• HOW TO COMPLETE THIS TASK: Nothing in the entries may change when you repeat them, and no images may appear.
----
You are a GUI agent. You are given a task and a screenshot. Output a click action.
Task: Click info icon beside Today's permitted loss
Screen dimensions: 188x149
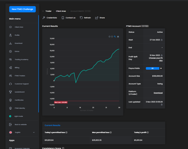[x=67, y=133]
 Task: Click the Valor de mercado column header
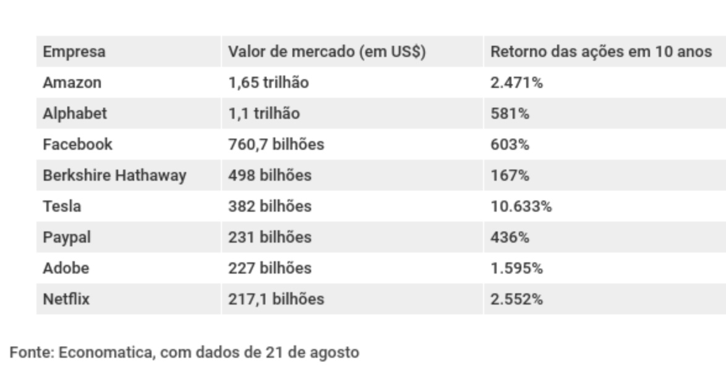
----
• TASK ANSWER:
You are a GUI agent. You are given a task and a screenshot. Output a click action.
Task: Click info icon beside Today's permitted loss
Screen dimensions: 188x149
[x=67, y=133]
 Task: Click the Valor de mercado column header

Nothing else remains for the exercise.